Problème posé 1: Quels mots ou expressions de l'extrait sont placés entre guillemets ? Relevez-les tous.
Problème posé 2: Ces affirmations concordent-elles avec l'extrait ? Répondez par oui ou par non pour chacune, en citant les mots décisifs de l'extrait. (a) La disparition de la peine de mort dans une grande partie des sociétés « évoluées » y est accueillie avec satisfaction. (b) Les États-Unis ont supprimé la peine de mort dans tous leurs États. (c) L'Église catholique a accepté ce fait rapidement.
Problème posé 3: D'après l'extrait, quelle chose ne cesse aujourd'hui d'étonner ?

Extrait:
====================

A aucun moment, on ne se demande ce que peut être le progrès et, plus encore, ce que ce que peut signifier profondément « être catholique » : suffit-il de le revendiquer ? Plus profondément encore, on ne s’étonne plus d’une chose qui aujourd’hui ne cesse au contraire de m’étonner : le manque de cohérence dans l’appréciation de ce progrès. Je m’explique.
Une grande partie de nos sociétés « évoluées » ont fait disparaître de leur arsenal répressif la peine de mort : je m’en réjouis, les sociétés en question refusent de s’arroger le droit de tuer froidement et reconnaissent implicitement ou explicitement toute vie humaine comme « sacrée ». Et je regrette infiniment qu’il ait fallu tant de temps à la société française comme à l’Église catholique [1] pour accepter ce fait, et qu’une grande nation largement chrétienne comme les États-Unis le refuse encore, au moins en plusieurs de ses États. Je suis sûr en outre que les forces de progrès dont j’ai parlé sont à l’unisson d’une telle position. Mais alors pourquoi donc ces mêmes forces s’arrogent-elles le droit de tuer lorsqu’il s’agit de l’avortement ou de l’euthanasie ? Ne devraient-elles pas d’autant plus le refuser que les créatures concernées sont plus faibles et ne peuvent leur opposer aucune résistance ?

====================

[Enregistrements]
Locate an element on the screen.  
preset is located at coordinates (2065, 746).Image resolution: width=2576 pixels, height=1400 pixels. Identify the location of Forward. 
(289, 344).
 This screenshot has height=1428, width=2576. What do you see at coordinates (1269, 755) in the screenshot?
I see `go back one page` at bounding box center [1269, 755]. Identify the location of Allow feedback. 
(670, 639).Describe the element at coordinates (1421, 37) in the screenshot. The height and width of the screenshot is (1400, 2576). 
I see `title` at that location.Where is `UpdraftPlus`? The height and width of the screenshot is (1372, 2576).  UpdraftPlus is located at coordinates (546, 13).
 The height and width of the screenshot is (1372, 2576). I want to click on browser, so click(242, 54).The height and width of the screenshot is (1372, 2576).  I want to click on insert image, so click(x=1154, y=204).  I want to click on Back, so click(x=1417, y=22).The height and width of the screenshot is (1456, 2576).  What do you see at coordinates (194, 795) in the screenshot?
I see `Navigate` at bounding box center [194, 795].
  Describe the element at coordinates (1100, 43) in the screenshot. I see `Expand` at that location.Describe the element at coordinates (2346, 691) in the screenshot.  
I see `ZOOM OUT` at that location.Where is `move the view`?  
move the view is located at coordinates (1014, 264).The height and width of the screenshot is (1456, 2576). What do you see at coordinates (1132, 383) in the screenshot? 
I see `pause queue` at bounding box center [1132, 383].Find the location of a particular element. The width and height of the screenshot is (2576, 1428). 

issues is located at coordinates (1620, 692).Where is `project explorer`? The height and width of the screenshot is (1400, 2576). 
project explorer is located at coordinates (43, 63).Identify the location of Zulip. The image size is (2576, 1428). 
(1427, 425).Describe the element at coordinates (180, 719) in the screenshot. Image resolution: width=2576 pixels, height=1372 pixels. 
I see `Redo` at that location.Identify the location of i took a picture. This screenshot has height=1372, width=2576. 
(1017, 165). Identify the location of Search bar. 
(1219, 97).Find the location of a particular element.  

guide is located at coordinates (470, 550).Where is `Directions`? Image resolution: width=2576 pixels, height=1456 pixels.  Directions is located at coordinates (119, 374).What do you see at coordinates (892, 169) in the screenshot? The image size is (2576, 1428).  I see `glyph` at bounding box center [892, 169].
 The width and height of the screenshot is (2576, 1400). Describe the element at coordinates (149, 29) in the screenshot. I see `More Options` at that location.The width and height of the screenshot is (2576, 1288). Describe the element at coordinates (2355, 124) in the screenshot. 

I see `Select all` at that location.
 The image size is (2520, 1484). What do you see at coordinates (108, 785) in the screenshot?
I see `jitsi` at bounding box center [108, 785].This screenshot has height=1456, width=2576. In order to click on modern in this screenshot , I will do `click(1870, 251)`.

====================

Bonne réponse 1: « être catholique », « évoluées », « sacrée »

Bonne réponse 2:
(a) Oui : « je m’en réjouis ».
(b) Non : « une grande nation largement chrétienne comme les États-Unis le refuse encore, au moins en plusieurs de ses États ».
(c) Non : « qu’il ait fallu tant de temps à la société française comme à l’Église catholique ».

Bonne réponse 3: Le manque de cohérence dans l'appréciation de ce progrès.